Jackie White

Personal information
- Born: c.1962 Little Rock, Arkansas, U.S
- Listed height: 5 ft 10 in (1.78 m)

Career information
- High school: San Joaquin Memorial (Fresno, California)
- College: LSU (1980–1981); Cal Poly Pomona (1981–1983); Cal State Long Beach (1984–1985);
- Position: Guard

Career highlights
- NCAA Division II champion (1982); WBCA Division II Player of the Year (1983); NCAA Division II Tournament MVP (1982); CCAA Player of the Year (1983); 2× First team All-CCAA (1982, 1983); First-team Parade All-American (1980);

= Jackie White =

American basketball player

Jackie White is an American former basketball player. She played college basketball for Louisiana State University (1980–1981), Cal Poly Pomona (1981–1983) and Cal State Long Beach (1984–1985). She later became the second woman ever to play for the Harlem Globetrotters.

==High school==
White attended San Joaquin Memorial High School in Fresno, California. She was named a First-team Parade All-American in 1980.

==College career==
White joined Louisiana State University in 1980 where she averaged 13.1 points and team leading 4.5 assists.

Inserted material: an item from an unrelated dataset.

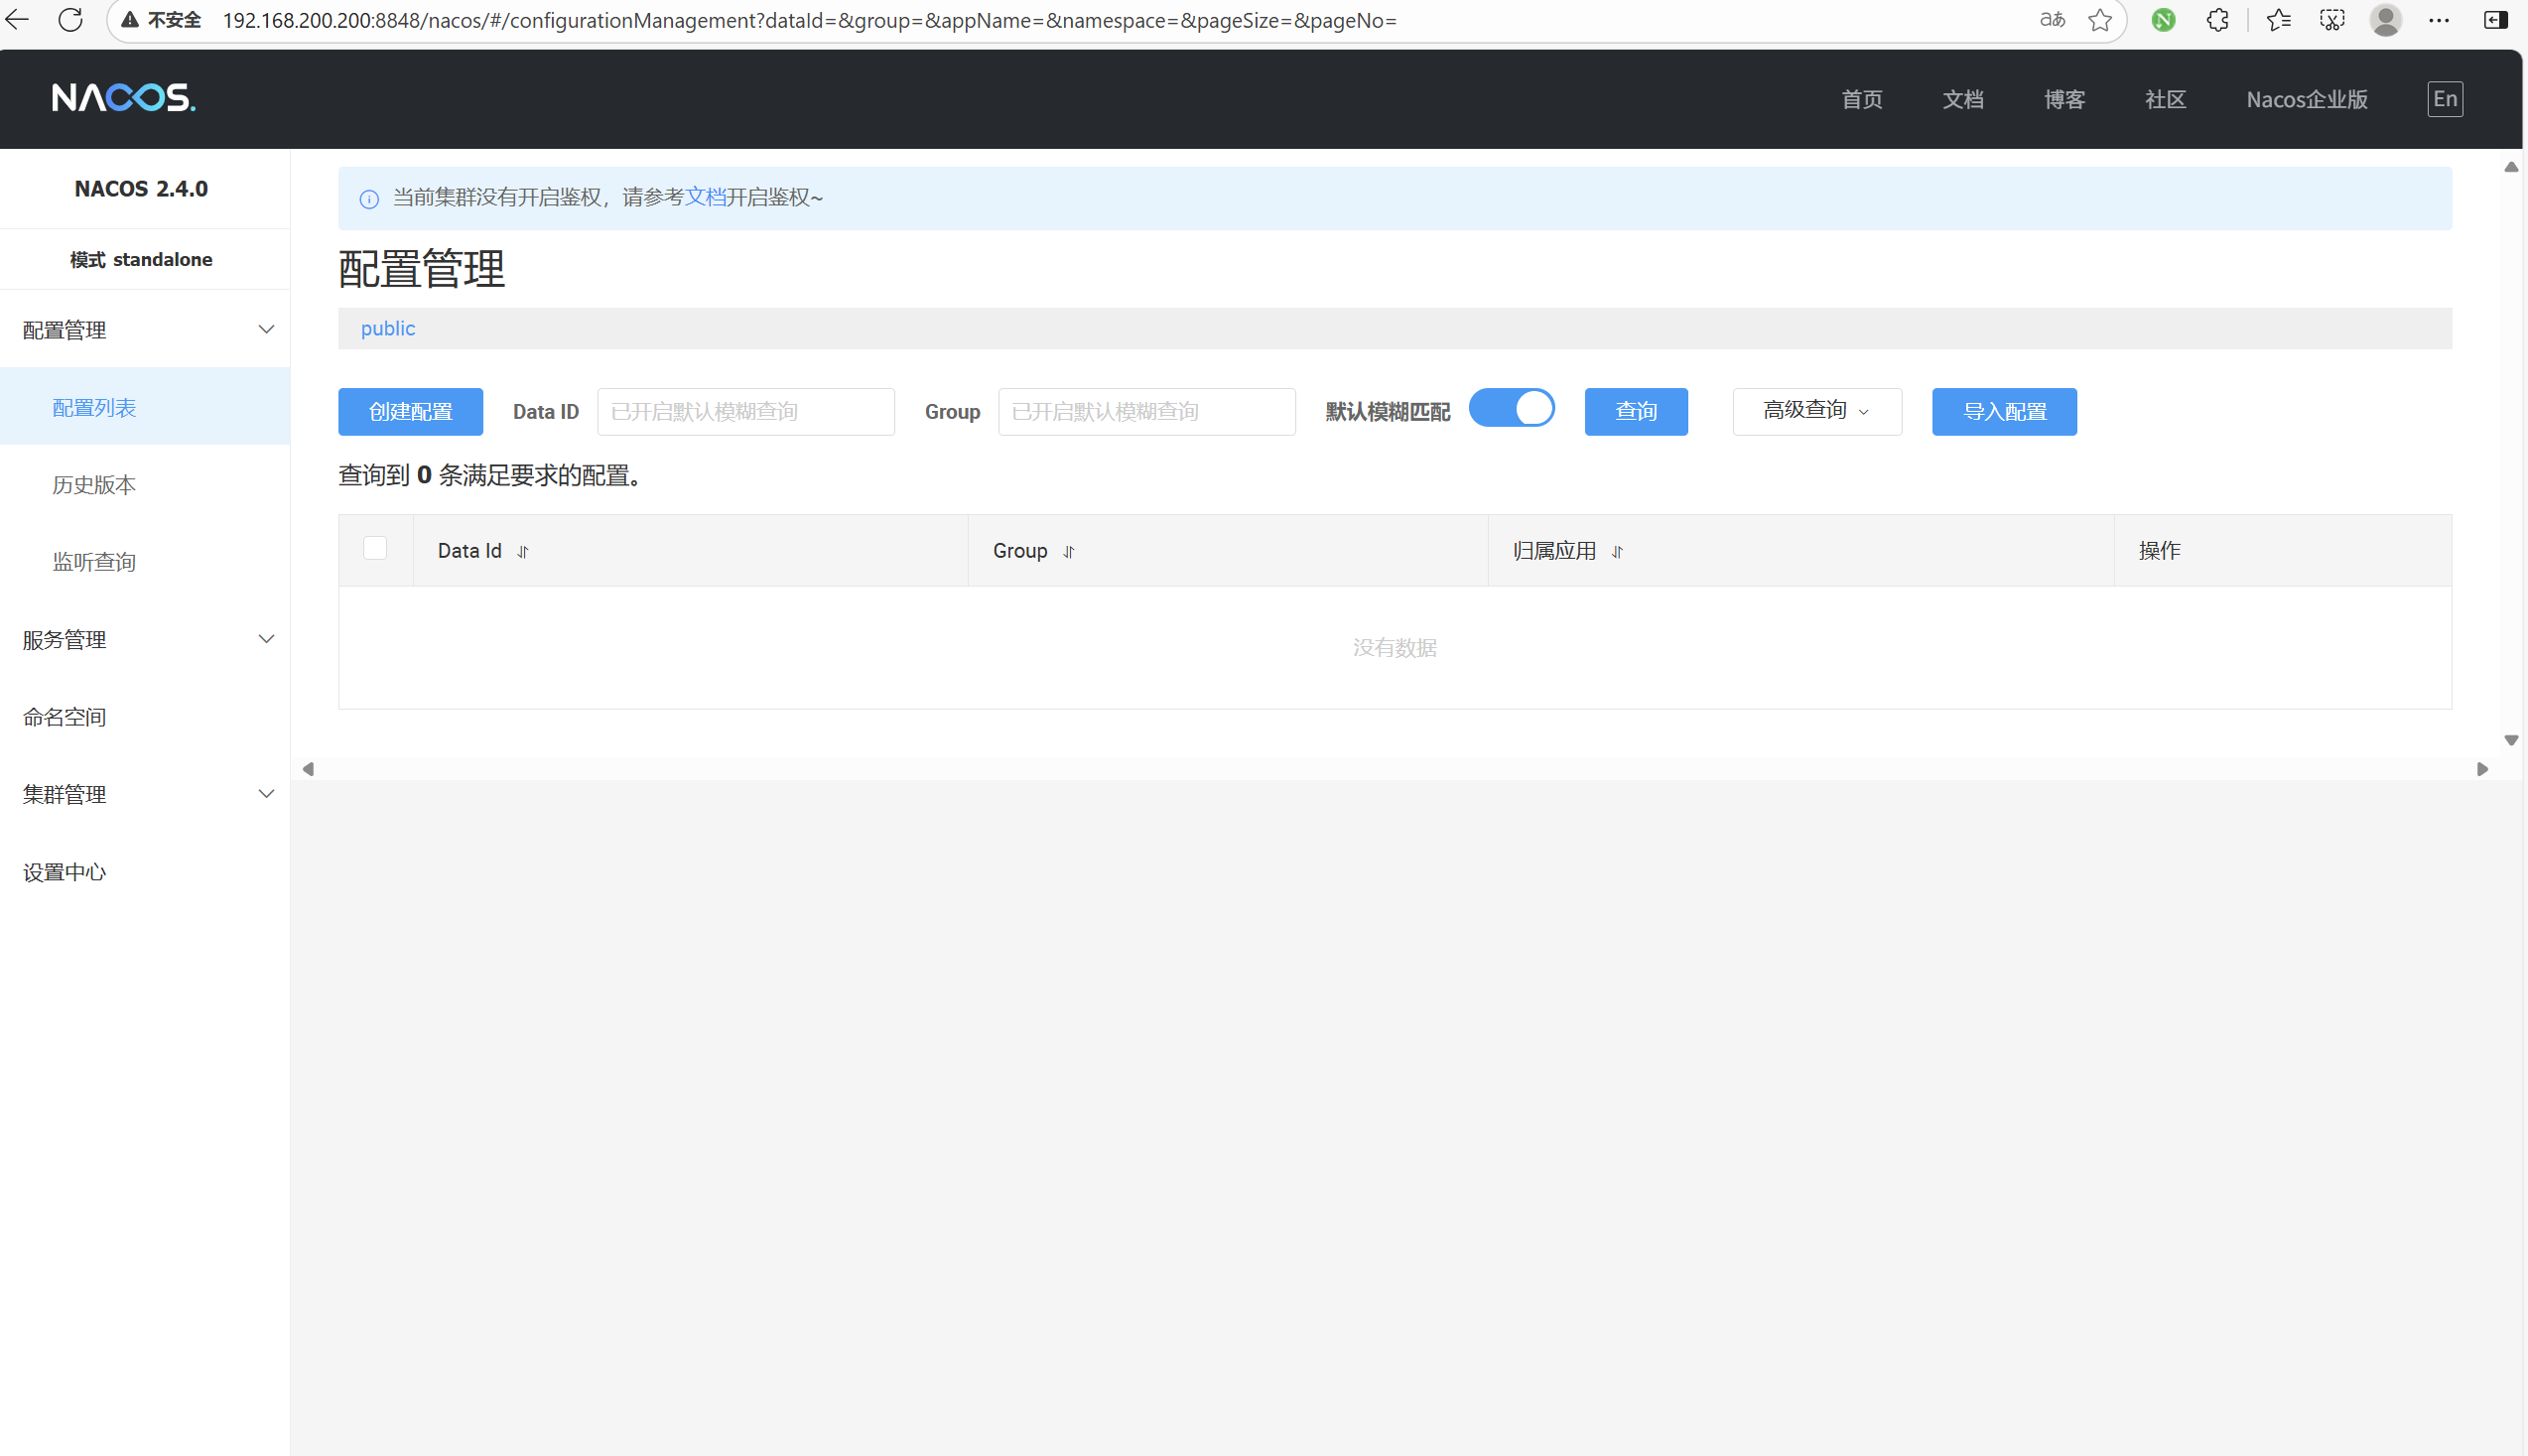2528x1456 pixels.
Task: Check the select-all checkbox in table header
Action: coord(375,548)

After becoming academically ineligible for the following season due to poor grades, she joined Cal Poly Pomona in the NCAA Division II. In NCAA Division II championship and was named the NCAA Division II Tournament MVP. In 1983, she was named the WBCA Division II Player of the Year and to her second consecutive NCAA Division II All-Tournament team but Cal Poly failed to repeat as champions.

Wanting to finish her career in Division I, she transferred to Cal State Long Beach and redshirted the 1983–1984 season. During her senior season, she averaged 15.2 points and 2.8 assists.

==Later life==
After her college career, she worked in the Chino state youth correctional facility for 28 years until her retirement in 2013.